New Mac Malware Jacksbot

Reference URL:- http://news.cnet.com/8301-1009_3-57544407-83/is-new-malware-jacksbot-just-starting-to-rear-its-head/

Is new malware Jacksbot just starting to rear its head?

A new Java-based malware package has been found that has the potential to affect multiple platform.

In the past month a new multiplatform malware package called Jacksbot has been discovered, and while it was initially deemed a minimal threat, it might not stay that way for some Mac, Windows, and Linux users.

Jacksbot is in part a Java-based remote access Trojan (RAT) that appears to be built by a hacking group for the purpose of causing all-too-common malicious activity, including stealing passwords, forcing URLs to load (likely for click fraud), deleting and corrupting files, taking screenshots, logging keystrokes, and otherwise getting personal information.

Java is an attractive platform for criminals to use because being cross-platform means a single coding effort by malware developers can result in a far more distributable attack package that will affect not only different operating systems (Windows, OS X, Linux, etc.) but will also work in multiple Web browsers on these platforms. Security company TrendMicro suggests that the use of Java by the Jacksbot developers means they are in it "for the long haul," so the current findings may be just the tip of something bigger.

When the Trojan was discovered and outlined by Intego earlier in October, it was initially deemed a nonthreat because of its crude nature and seemingly incomplete programming. At the time, the Trojan only partially worked in OS X and Linux, and it seemed to be a component of a larger package such as a downloader or dropper. The Trojan also did not seem to trick users, and it would not run properly without root permissions, which made its coding appear suspicious without being truly "Trojan" in nature.

The Trojan was also not suspected to have infected any PCs; however, following those findings, Trend Micro has found two systems infected with the malware so far. While two systems out of millions of PC systems worldwide is a small number almost pointless to even mention, it does show that the malware is out in the wild, unlike previous suspicions.

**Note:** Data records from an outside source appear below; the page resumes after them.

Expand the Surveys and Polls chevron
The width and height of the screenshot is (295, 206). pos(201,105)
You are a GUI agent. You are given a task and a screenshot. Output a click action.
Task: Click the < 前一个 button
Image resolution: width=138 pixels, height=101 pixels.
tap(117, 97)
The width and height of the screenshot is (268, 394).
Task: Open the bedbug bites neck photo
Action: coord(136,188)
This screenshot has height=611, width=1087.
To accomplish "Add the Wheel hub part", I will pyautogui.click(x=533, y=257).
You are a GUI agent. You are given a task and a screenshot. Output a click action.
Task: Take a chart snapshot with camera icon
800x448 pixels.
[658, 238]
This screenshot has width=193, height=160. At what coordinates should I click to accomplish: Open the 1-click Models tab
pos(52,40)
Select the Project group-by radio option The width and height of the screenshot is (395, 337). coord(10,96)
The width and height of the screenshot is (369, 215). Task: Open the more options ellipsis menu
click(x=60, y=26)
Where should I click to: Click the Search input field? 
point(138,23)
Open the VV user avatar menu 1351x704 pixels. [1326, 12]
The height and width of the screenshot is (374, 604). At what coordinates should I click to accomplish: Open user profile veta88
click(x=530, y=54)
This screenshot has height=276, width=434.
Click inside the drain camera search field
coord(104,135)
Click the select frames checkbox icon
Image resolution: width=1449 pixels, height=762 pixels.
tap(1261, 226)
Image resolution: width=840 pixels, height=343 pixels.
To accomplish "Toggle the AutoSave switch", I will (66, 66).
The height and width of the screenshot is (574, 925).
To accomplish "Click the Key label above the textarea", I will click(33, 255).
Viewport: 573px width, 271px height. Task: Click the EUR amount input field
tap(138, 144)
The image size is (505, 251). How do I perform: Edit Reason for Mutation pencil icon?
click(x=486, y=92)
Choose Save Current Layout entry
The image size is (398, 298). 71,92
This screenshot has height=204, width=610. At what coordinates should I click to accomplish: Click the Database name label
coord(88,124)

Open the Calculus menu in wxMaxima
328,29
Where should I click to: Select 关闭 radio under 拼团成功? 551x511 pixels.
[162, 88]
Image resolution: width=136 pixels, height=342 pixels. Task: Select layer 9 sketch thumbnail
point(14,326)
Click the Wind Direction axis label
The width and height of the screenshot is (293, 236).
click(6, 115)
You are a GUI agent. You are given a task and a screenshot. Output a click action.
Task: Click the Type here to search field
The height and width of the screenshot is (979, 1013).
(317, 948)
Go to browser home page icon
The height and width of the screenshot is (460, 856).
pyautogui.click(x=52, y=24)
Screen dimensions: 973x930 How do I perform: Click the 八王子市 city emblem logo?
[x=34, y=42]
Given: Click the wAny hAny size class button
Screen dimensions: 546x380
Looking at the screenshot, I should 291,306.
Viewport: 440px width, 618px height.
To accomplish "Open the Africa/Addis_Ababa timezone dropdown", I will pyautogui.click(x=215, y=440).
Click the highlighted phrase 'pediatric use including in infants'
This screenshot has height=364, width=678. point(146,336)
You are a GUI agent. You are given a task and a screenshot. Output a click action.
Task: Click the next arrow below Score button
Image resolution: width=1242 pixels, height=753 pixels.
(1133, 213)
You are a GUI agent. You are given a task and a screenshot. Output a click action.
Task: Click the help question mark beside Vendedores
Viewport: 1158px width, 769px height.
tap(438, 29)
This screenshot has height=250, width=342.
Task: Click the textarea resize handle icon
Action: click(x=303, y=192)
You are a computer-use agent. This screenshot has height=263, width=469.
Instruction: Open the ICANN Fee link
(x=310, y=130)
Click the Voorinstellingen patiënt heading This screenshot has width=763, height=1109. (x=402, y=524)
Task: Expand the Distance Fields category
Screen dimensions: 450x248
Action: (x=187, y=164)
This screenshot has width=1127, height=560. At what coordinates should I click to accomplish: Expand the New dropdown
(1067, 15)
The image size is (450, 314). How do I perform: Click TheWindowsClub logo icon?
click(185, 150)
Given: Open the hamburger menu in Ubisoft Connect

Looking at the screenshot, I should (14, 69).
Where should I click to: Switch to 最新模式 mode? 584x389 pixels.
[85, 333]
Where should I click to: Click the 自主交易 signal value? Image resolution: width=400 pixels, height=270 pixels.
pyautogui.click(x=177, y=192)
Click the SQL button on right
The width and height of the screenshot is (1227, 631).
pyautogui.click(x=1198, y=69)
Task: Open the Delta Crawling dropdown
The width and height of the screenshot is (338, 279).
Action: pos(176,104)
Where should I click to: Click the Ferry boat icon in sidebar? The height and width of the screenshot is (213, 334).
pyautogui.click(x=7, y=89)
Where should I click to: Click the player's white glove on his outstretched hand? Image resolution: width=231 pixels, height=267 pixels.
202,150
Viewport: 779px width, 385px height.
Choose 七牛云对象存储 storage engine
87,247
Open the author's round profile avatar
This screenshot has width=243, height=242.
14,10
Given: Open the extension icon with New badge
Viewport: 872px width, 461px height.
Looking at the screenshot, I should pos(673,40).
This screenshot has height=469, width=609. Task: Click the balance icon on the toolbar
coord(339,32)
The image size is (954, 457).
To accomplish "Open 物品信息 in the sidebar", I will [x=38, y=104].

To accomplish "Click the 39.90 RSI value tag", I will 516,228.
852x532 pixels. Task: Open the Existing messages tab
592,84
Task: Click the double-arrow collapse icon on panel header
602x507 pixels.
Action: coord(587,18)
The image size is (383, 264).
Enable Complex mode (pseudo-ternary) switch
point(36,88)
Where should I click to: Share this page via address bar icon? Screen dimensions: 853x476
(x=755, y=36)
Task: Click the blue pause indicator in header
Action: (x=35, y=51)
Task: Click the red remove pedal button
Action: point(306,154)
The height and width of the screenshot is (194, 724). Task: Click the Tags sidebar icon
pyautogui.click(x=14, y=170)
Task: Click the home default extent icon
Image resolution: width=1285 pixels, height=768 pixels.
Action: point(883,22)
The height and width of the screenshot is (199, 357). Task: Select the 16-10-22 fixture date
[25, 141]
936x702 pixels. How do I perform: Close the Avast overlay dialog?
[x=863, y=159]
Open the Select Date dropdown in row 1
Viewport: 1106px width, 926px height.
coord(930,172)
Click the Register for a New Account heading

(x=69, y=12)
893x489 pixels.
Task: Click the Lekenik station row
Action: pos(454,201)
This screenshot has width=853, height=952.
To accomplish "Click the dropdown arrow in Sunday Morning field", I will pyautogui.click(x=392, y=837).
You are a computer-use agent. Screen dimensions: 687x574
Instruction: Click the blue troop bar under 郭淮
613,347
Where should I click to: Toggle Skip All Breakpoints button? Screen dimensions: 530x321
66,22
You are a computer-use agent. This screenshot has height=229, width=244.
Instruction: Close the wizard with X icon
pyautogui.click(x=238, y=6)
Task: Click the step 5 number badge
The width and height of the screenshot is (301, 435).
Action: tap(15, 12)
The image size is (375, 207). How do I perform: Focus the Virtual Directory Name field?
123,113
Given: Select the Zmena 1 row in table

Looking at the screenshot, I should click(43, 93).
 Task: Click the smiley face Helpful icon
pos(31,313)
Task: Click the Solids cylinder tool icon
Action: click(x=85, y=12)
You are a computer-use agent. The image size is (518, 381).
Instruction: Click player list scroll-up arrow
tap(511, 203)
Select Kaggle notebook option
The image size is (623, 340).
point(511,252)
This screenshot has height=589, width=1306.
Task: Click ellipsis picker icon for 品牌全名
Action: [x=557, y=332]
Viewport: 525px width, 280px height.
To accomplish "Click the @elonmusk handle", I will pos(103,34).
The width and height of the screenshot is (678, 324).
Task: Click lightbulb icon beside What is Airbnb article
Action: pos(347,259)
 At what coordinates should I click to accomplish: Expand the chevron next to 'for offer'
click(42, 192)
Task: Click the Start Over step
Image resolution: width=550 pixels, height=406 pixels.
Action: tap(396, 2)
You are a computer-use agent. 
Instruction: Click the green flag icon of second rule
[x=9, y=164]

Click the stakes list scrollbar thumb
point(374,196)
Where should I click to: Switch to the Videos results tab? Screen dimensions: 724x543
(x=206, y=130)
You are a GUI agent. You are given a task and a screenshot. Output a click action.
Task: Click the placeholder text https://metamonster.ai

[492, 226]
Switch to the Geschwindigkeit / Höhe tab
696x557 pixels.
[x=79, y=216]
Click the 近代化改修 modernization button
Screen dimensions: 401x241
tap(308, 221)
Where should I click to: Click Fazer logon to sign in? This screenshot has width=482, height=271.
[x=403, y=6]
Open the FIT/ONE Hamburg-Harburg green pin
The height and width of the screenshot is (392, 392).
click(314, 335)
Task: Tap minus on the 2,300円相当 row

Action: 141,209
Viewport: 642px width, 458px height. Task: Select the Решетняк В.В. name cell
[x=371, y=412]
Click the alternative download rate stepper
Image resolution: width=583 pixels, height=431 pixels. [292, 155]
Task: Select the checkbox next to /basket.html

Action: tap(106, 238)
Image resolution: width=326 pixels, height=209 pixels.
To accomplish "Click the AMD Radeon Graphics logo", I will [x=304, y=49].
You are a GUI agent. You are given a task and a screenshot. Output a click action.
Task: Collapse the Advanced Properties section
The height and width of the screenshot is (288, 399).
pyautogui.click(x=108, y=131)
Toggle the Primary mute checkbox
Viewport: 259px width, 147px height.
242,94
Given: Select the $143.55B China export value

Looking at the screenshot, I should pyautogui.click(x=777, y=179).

Whether it takes off and morphs into something more is yet to be seen.

For Mac and Linux systems, the malware is known to add a java execution command to the system's /etc/rc.local and /etc/rc.common files to have it run as an automatically scheduled process at boot. This makes it detectable by checking the contents of the various rc configuration files on the system for any instances of java execution commands. You can do this by opening the Terminal and running the following command:

cat /etc/rc.* | grep java

Since the word "java" should not be included in any of the "rc" configuration files by default, if this command outputs anything before it drops you back to the command line, take a closer look at what the executable is.

For Windows-based systems, you can check the registry for the presence of the following key:

HKEY_CURRENT_USER\Microsoft\Windows\CurrentVersion\Run Microsoft® Windows® Operating System = "{Java Root Directory}\bin\javaw.exe -jar "{Malware Path and File name}""

Again, it must be stressed that so far, this malware has only been seen in two systems, and its coding suggests a focus on executing successfully in Windows rather than other operating systems (though this can easily change). Lastly, it is a Java executable, which requires Java to run; since Java is not an included component of OS X or other operating systems, users with fresh OS installations will not have the infrastructure available for it to run.

As a result, Jacksbot is not known to be much of a threat, but it is still early in its detection; there's always a chance that new variants may surface.